### Task requirements
Your job is to copy the lines from the material that include "Course".

### Source data
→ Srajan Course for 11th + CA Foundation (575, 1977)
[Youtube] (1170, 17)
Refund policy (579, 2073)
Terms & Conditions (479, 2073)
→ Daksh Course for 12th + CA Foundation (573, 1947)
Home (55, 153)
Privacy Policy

### Exercise response
→ Srajan Course for 11th + CA Foundation (575, 1977)
→ Daksh Course for 12th + CA Foundation (573, 1947)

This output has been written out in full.